Dear Younger Self, How Did You Drink So Much?
There’s admiration, there’s pity, there’s fear; addressing you is what I imagine meeting David Hasselhoff is like.
By Jay Gawel
To my younger, more alcoholically-inclined self:
There’s admiration, there’s pity, there’s fear; addressing you is what I imagine meeting David Hasselhoff is like. Younger Me, looking back I’m mystified on how much, how often, and how ferociously you could drink. You personified a hurricane of alcoholic elephants—stampeding and destroying while never forgetting to booze. Your habitat was a perpetual liquor orgy, night after night of making uninspired mouth poon with any consenting or non-consenting pint, fifth, or Ziploc bag of swill you could wrangle. In those days drinking was the excuse as well as the plan.
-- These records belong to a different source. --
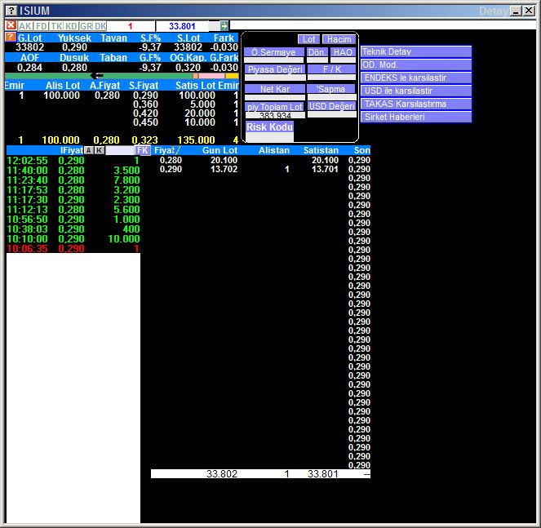Switch to the Lot tab
Screen dimensions: 541x528
308,39
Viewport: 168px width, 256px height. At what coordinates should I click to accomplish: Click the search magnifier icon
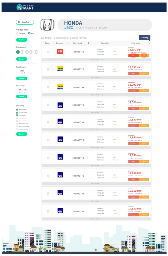(x=19, y=22)
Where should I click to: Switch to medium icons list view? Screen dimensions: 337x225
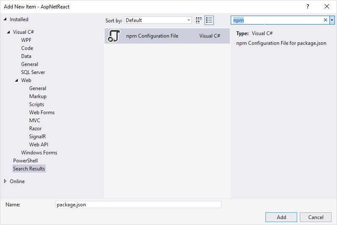pos(209,20)
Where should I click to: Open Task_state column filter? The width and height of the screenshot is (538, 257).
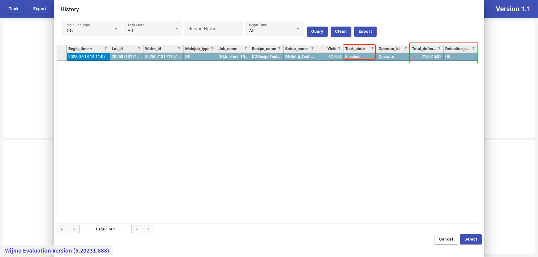click(372, 49)
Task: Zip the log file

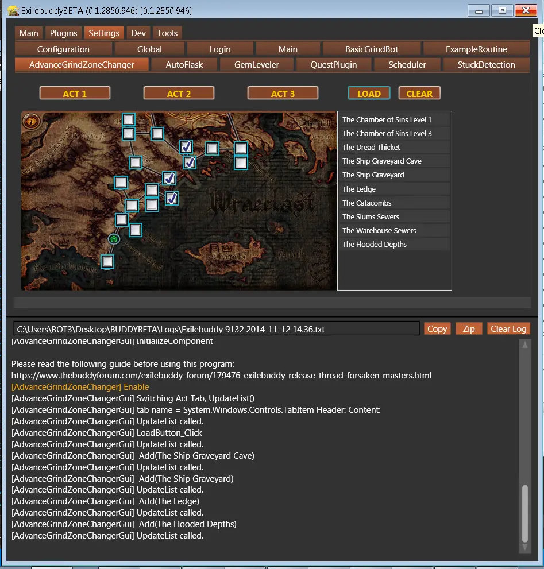Action: (468, 329)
Just reminiscing about you habits, Younger Me, sends R.L. Stine-caliber goosebumps echoing throughout my body. Back then I’d find comfort in the ritual, everything from acquiring an eleven-dollar half gallon, the type exclusively consumed by the under twenty-one crowd and poor coal miners, to the inevitable debate on whether the “charcoal filtered” label meant it was strained through charcoal or if a process was employed to remove filthy charcoal scraps. Now, though, even typing such a recollection sends my muscles into spasms as I involuntarily twitch, my face souring like I’m in the midst of an orgasm that I’m disgusted about for some reason.
That vodka stench has stayed with me over anything. It’s that pungently biting smell like formaldehyde mixed with aloe, essentially what I assumed all 19th century medicine tasted like, that invariably triggers my gag reflex. I have no cocoon, no shell, nothing to retreat into every time someone suggests, somewhat smells like, or simply thinks too intently about that it in my proximity.
Full disclosure, just for a night a few weeks back, I tried to re-baptize myself in your lifestyle. The lone first shot loomed large on my coffee table but, alas, I was unable to coerce myself into downing it. Frankly, I don’t think I ever had a chance. Once the reality coupled with the odor hit me, my post-traumatic stress manifested, my body tensing and writhing on the couch as my dinner party guests were left to gawk and speculate as to if I was experiencing a seizure.
Younger Me, you took advantage of our body’s trust. This rashy calorie vessel was once a gullible rube; it was years before it realized that once the mango-flavored torrent of grain alcohol came rushing in it would not cease until the system had been violently purged several times. It’s wised up now. It won’t be swindled anymore and will now, in fact, vehemently reject any attempt. There’s no kidding around these days; everything inch will fight tooth and nail, like an old mother grizzly, angry, stumbling around, and complaining about affirmative action and the black bears that moved into her forest.
I’m not sorry, Younger Me. Granted, I might indulge in the occasional night of passion with lady alcohol and a few friends, but I’m just a tease to her these days. There’s no way I could’ve maintained your pace, but I’m not ashamed. I realized my tastes have changed and nowadays it’s not the drinking I live for. No these days I live for those sober nights when I eat a big sandwich in bed and listen to my neighbors argue for hours over the cat they both hate.
Relish it, Younger Self; it’s not always going to go down that smooth.
Much Love,
Present Justin
P.S. I know you’re down and this basically goes without saying, but if we ever meet in some sort of time warp the two of us are definitely fucking.